- **REQUIRED WORK**
Once you have read the data below, please repeat all of it exactly.

- **EXERCISE MATERIAL**

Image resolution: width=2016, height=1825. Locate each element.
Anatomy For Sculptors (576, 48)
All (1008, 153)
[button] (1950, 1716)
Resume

- **TASK ANSWER**
Image resolution: width=2016, height=1825. Locate each element.
Anatomy For Sculptors (576, 48)
All (1008, 153)
[button] (1950, 1716)
Resume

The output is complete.